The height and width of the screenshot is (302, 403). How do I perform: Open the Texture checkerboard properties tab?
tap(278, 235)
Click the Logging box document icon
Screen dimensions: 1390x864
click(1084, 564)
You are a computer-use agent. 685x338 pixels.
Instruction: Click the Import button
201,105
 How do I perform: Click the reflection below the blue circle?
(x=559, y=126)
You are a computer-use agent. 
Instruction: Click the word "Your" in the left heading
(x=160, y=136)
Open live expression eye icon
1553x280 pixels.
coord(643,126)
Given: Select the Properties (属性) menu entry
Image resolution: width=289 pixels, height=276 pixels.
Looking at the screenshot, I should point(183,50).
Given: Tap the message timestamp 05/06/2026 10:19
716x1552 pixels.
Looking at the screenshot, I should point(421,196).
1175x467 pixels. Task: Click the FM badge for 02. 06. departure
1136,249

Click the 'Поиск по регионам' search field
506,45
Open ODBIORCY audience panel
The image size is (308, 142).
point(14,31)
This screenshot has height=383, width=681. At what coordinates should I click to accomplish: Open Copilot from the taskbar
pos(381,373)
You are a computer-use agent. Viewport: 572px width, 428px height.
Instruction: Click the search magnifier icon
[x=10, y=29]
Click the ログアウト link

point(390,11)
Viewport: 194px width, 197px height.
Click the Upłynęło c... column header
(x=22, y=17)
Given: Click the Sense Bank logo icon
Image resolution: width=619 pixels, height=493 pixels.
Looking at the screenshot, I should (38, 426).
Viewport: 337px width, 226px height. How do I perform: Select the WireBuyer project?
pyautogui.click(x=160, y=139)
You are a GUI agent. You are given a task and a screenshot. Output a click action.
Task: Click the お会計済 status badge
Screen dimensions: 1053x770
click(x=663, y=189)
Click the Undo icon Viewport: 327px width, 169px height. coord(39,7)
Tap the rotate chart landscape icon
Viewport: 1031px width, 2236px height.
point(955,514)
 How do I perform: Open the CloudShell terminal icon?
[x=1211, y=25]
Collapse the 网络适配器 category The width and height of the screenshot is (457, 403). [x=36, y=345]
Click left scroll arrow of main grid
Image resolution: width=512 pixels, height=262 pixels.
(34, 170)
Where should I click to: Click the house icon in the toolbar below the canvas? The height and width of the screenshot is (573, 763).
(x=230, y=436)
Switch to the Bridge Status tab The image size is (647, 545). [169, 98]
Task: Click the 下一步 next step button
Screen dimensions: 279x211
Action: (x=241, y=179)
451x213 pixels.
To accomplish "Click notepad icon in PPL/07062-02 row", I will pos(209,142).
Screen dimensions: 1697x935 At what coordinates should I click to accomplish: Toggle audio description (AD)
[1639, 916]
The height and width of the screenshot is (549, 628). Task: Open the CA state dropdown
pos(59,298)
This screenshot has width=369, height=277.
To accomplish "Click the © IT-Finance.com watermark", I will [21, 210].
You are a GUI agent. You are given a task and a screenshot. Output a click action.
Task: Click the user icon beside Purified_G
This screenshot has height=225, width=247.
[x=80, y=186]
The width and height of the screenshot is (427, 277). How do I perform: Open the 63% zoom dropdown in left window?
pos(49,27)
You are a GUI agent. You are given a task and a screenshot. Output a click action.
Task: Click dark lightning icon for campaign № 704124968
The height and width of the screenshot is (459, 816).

────

#### REQUIREMENT:
Reproduce every line above. Keep it exact.

#### OUTPUT FOR THIS TASK:
The height and width of the screenshot is (302, 403). How do I perform: Open the Texture checkerboard properties tab?
tap(278, 235)
Click the Logging box document icon
Screen dimensions: 1390x864
click(1084, 564)
You are a computer-use agent. 685x338 pixels.
Instruction: Click the Import button
201,105
 How do I perform: Click the reflection below the blue circle?
(x=559, y=126)
You are a computer-use agent. 
Instruction: Click the word "Your" in the left heading
(x=160, y=136)
Open live expression eye icon
1553x280 pixels.
coord(643,126)
Given: Select the Properties (属性) menu entry
Image resolution: width=289 pixels, height=276 pixels.
Looking at the screenshot, I should point(183,50).
Given: Tap the message timestamp 05/06/2026 10:19
716x1552 pixels.
Looking at the screenshot, I should point(421,196).
1175x467 pixels. Task: Click the FM badge for 02. 06. departure
1136,249

Click the 'Поиск по регионам' search field
506,45
Open ODBIORCY audience panel
The image size is (308, 142).
point(14,31)
This screenshot has height=383, width=681. At what coordinates should I click to accomplish: Open Copilot from the taskbar
pos(381,373)
You are a computer-use agent. Viewport: 572px width, 428px height.
Instruction: Click the search magnifier icon
[x=10, y=29]
Click the ログアウト link

point(390,11)
Viewport: 194px width, 197px height.
Click the Upłynęło c... column header
(x=22, y=17)
Given: Click the Sense Bank logo icon
Image resolution: width=619 pixels, height=493 pixels.
Looking at the screenshot, I should (38, 426).
Viewport: 337px width, 226px height. How do I perform: Select the WireBuyer project?
pyautogui.click(x=160, y=139)
You are a GUI agent. You are given a task and a screenshot. Output a click action.
Task: Click the お会計済 status badge
Screen dimensions: 1053x770
click(x=663, y=189)
Click the Undo icon Viewport: 327px width, 169px height. coord(39,7)
Tap the rotate chart landscape icon
Viewport: 1031px width, 2236px height.
point(955,514)
 How do I perform: Open the CloudShell terminal icon?
[x=1211, y=25]
Collapse the 网络适配器 category The width and height of the screenshot is (457, 403). [x=36, y=345]
Click left scroll arrow of main grid
Image resolution: width=512 pixels, height=262 pixels.
(34, 170)
Where should I click to: Click the house icon in the toolbar below the canvas? The height and width of the screenshot is (573, 763).
(x=230, y=436)
Switch to the Bridge Status tab The image size is (647, 545). [169, 98]
Task: Click the 下一步 next step button
Screen dimensions: 279x211
Action: (x=241, y=179)
451x213 pixels.
To accomplish "Click notepad icon in PPL/07062-02 row", I will pos(209,142).
Screen dimensions: 1697x935 At what coordinates should I click to accomplish: Toggle audio description (AD)
[1639, 916]
The height and width of the screenshot is (549, 628). Task: Open the CA state dropdown
pos(59,298)
This screenshot has width=369, height=277.
To accomplish "Click the © IT-Finance.com watermark", I will [21, 210].
You are a GUI agent. You are given a task and a screenshot. Output a click action.
Task: Click the user icon beside Purified_G
This screenshot has height=225, width=247.
[x=80, y=186]
The width and height of the screenshot is (427, 277). How do I perform: Open the 63% zoom dropdown in left window?
pos(49,27)
You are a GUI agent. You are given a task and a screenshot. Output a click action.
Task: Click dark lightning icon for campaign № 704124968
The height and width of the screenshot is (459, 816).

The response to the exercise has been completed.